* Trecho para revisão *

§ §

William não bebe e não fuma. Ele gosta de Rock. É até difícil para os outros entenderem, como ele gosta de rock e não bebe. Acaba por contrariar a ordem idiota das coisas hoje em dia, de acordo com o qual só se pode transitar em determinado grupo uma vez que se absorvam dele também os vícios. E sua vida amorosa é o testemunho diário da incapacidade das morenas (loiras, ruivas, mulatas, albinas...) de contrariar a ordem bocó das coisas. De cada tribo, elas têm sempre de absorver o pior, diz ele.

Dá vontade, mas não: William pensou até em se trancar em casa e conversar apenas com as orelhas de seus livros. Dá vontade, mas não, ele não quer ser um daqueles chatos eruditos que “leram até ficarem burros”, como escreveu Schopenhauer. Se a solidão vivifica, o isolamento paralisa e esteriliza. E, sendo assim, por todas as tribos, ele está por ai; se mistura atrás de um morena que o transcenda.

§ §

* Dados em análise *
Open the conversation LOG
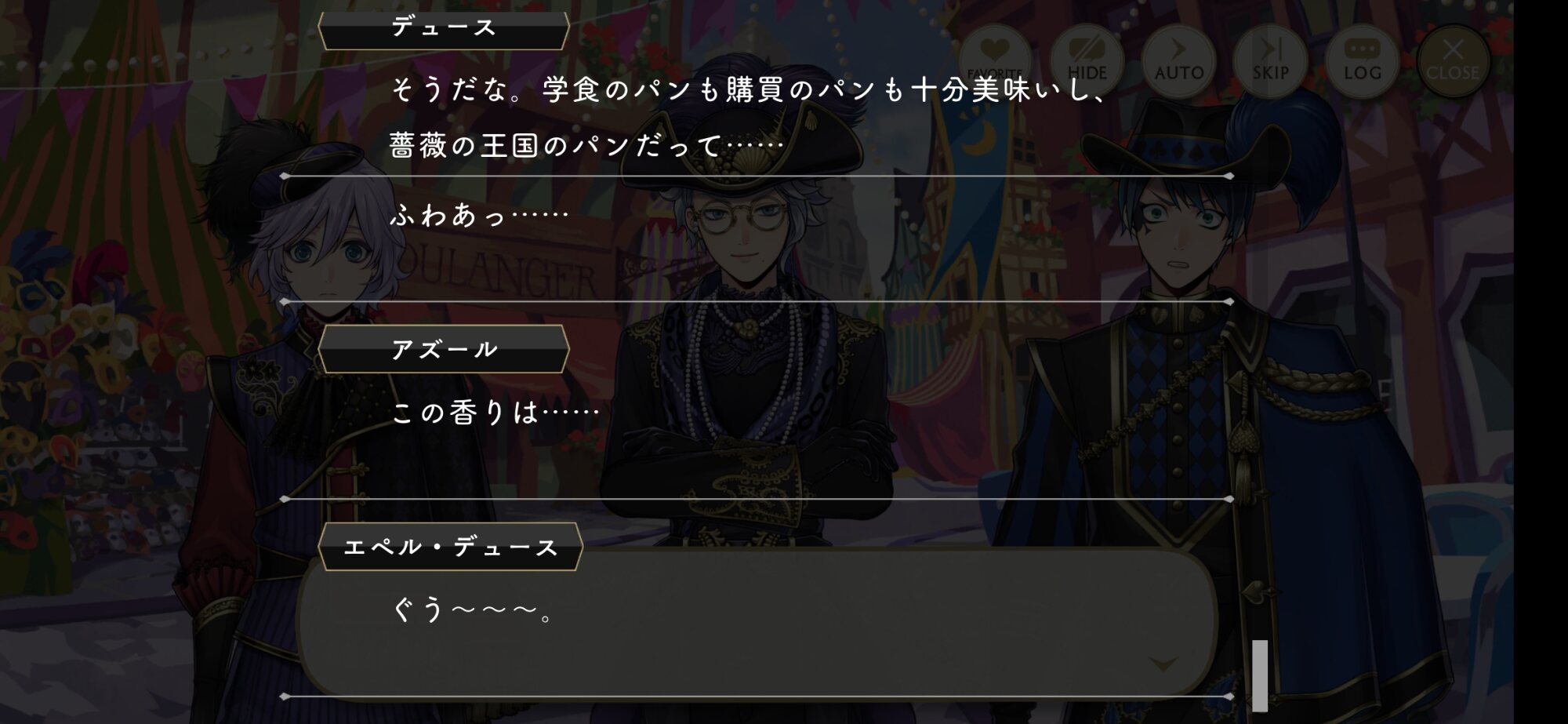The height and width of the screenshot is (724, 1568). click(x=1362, y=61)
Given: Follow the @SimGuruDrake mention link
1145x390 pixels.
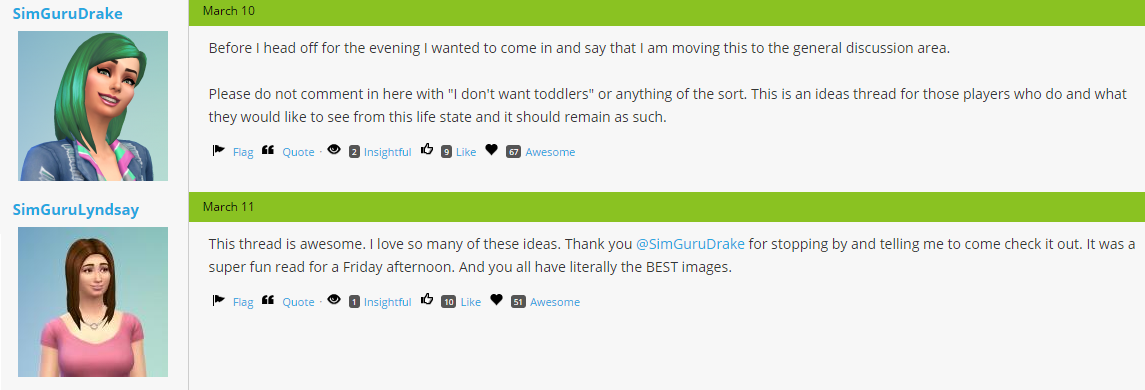Looking at the screenshot, I should pyautogui.click(x=690, y=244).
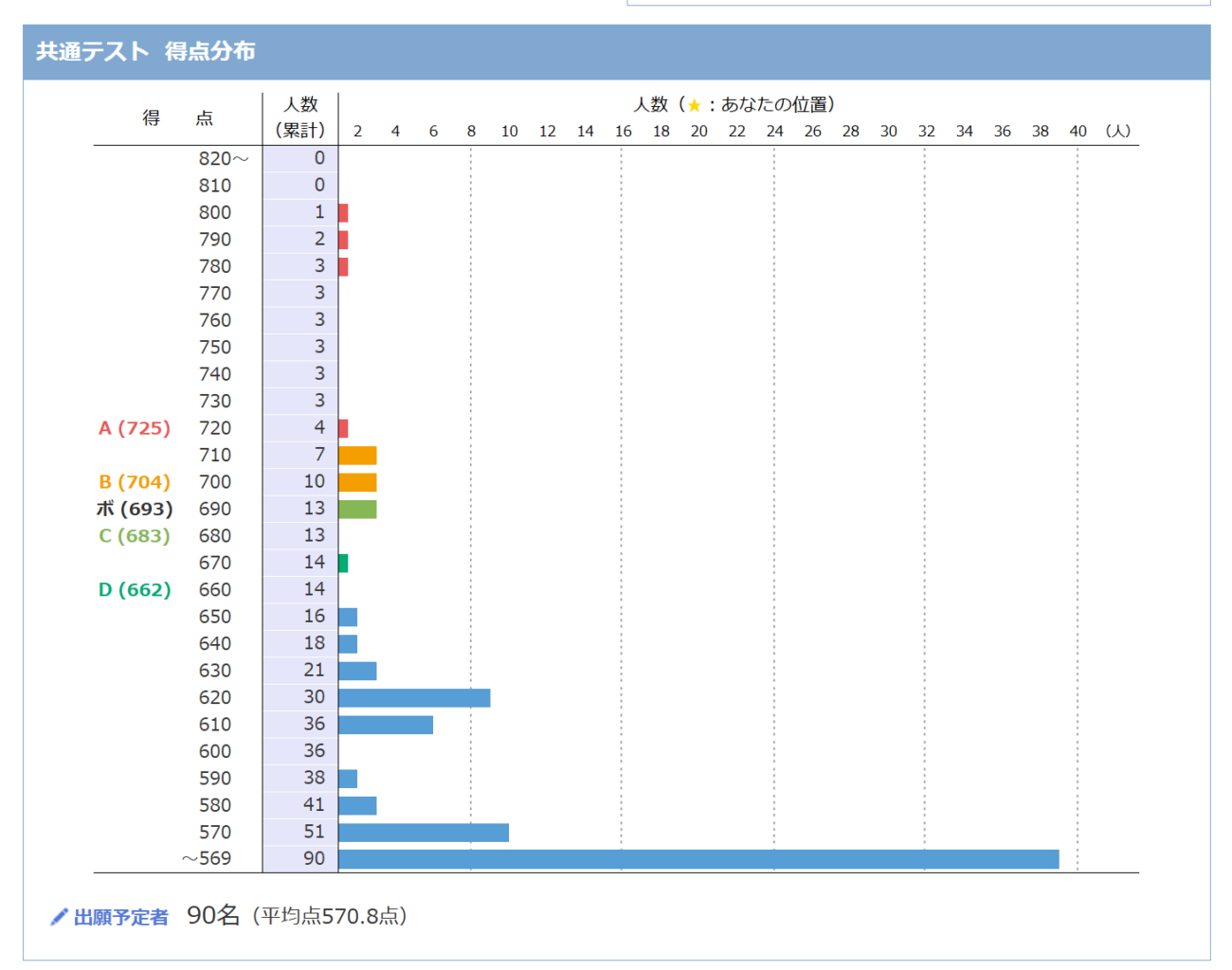The height and width of the screenshot is (970, 1232).
Task: Click the 人数(累計) column header
Action: pos(300,117)

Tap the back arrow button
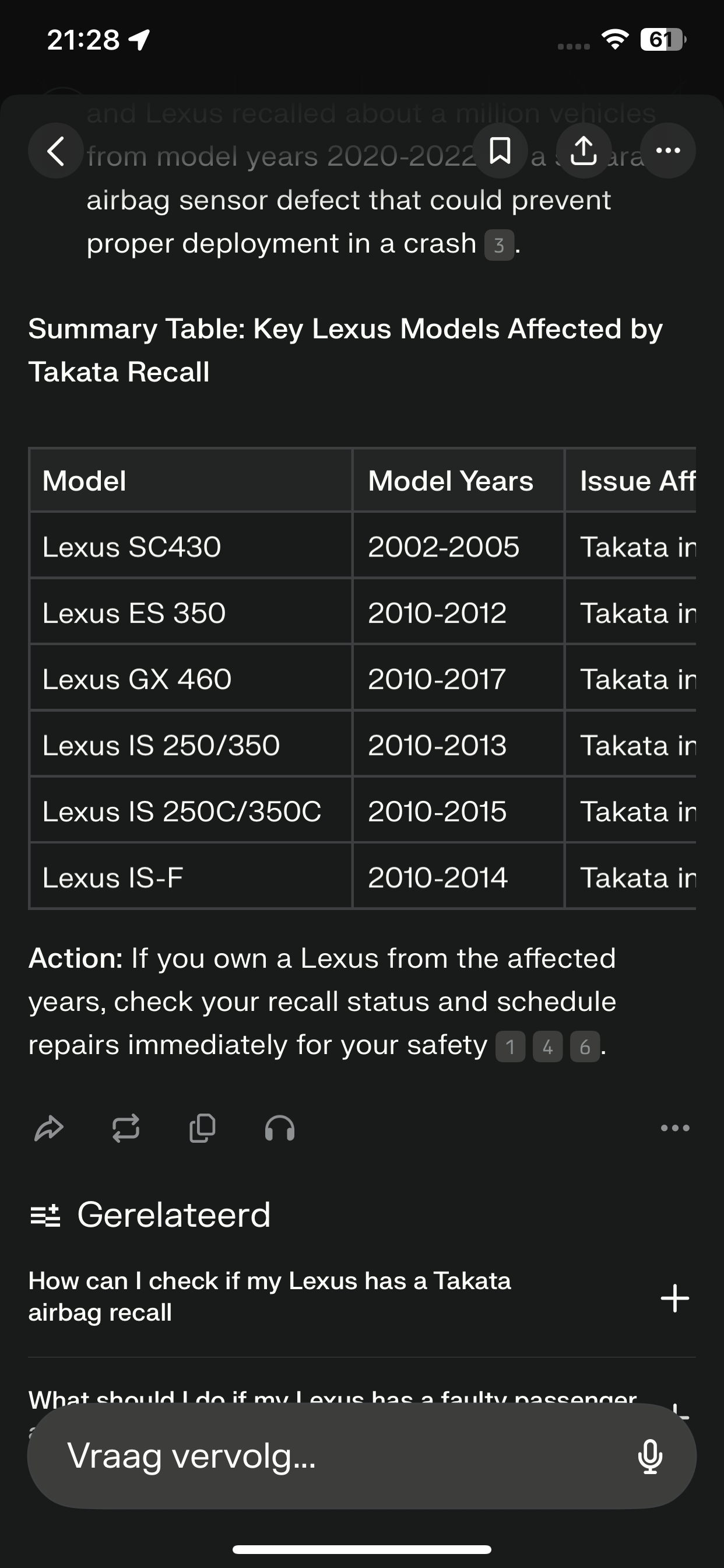[x=56, y=151]
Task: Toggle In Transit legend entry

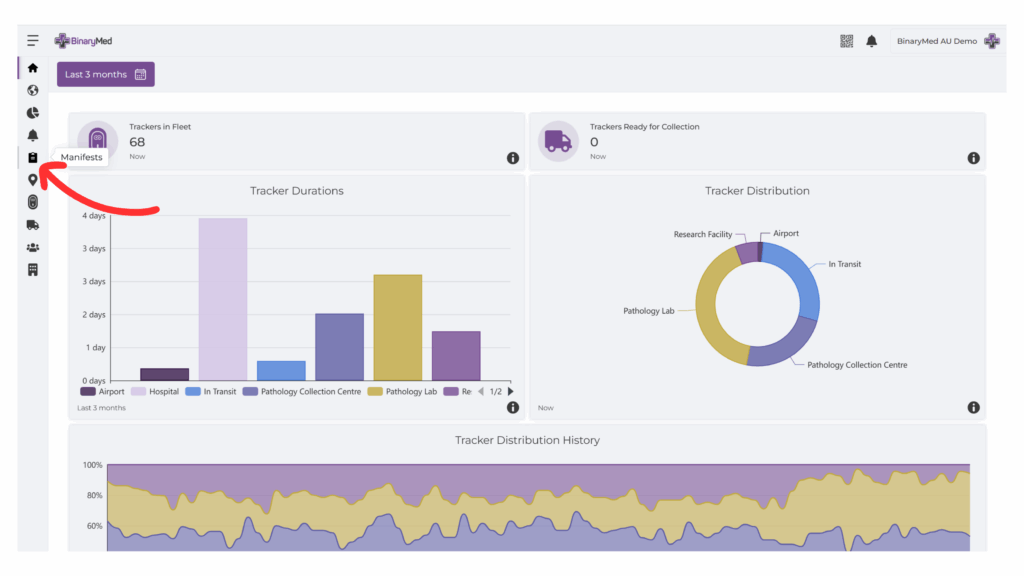Action: click(212, 392)
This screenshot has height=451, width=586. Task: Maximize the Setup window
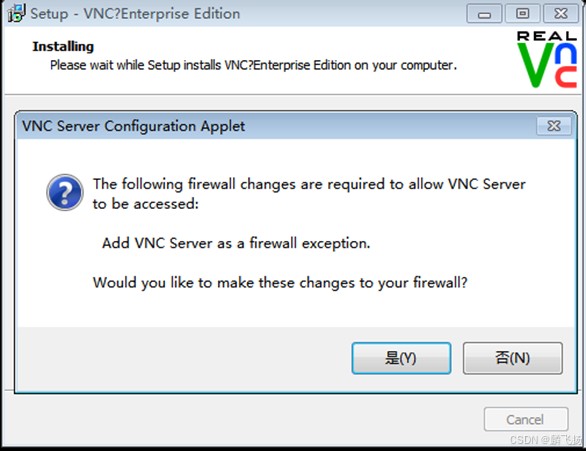(522, 14)

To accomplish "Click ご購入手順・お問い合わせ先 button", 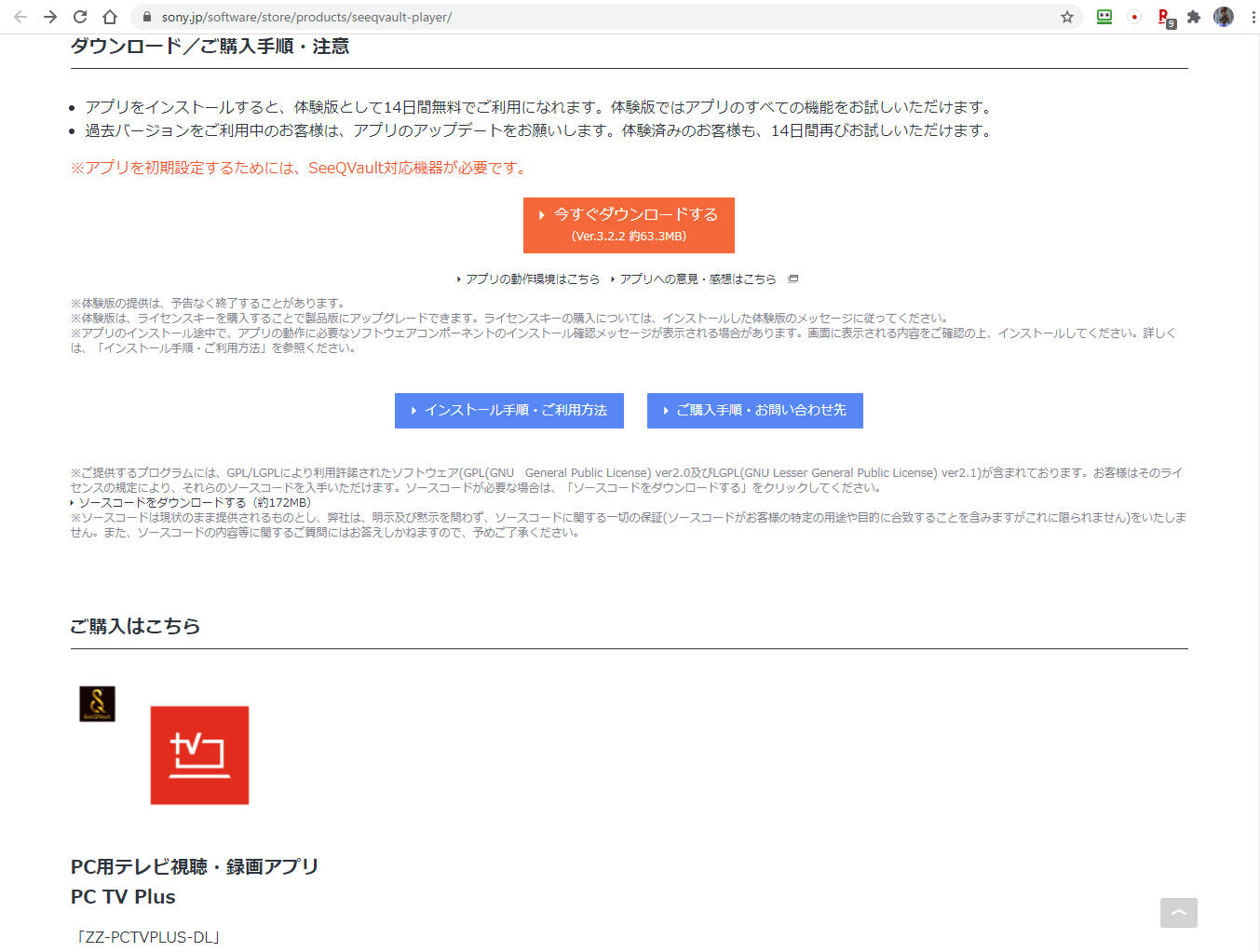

§ §

Transcreva na íntegra o trecho sobre William, sem alterar nenhuma palavra, sinal de pontuação ou quebra de parágrafo.

* Resposta *
William não bebe e não fuma. Ele gosta de Rock. É até difícil para os outros entenderem, como ele gosta de rock e não bebe. Acaba por contrariar a ordem idiota das coisas hoje em dia, de acordo com o qual só se pode transitar em determinado grupo uma vez que se absorvam dele também os vícios. E sua vida amorosa é o testemunho diário da incapacidade das morenas (loiras, ruivas, mulatas, albinas...) de contrariar a ordem bocó das coisas. De cada tribo, elas têm sempre de absorver o pior, diz ele.

Dá vontade, mas não: William pensou até em se trancar em casa e conversar apenas com as orelhas de seus livros. Dá vontade, mas não, ele não quer ser um daqueles chatos eruditos que “leram até ficarem burros”, como escreveu Schopenhauer. Se a solidão vivifica, o isolamento paralisa e esteriliza. E, sendo assim, por todas as tribos, ele está por ai; se mistura atrás de um morena que o transcenda.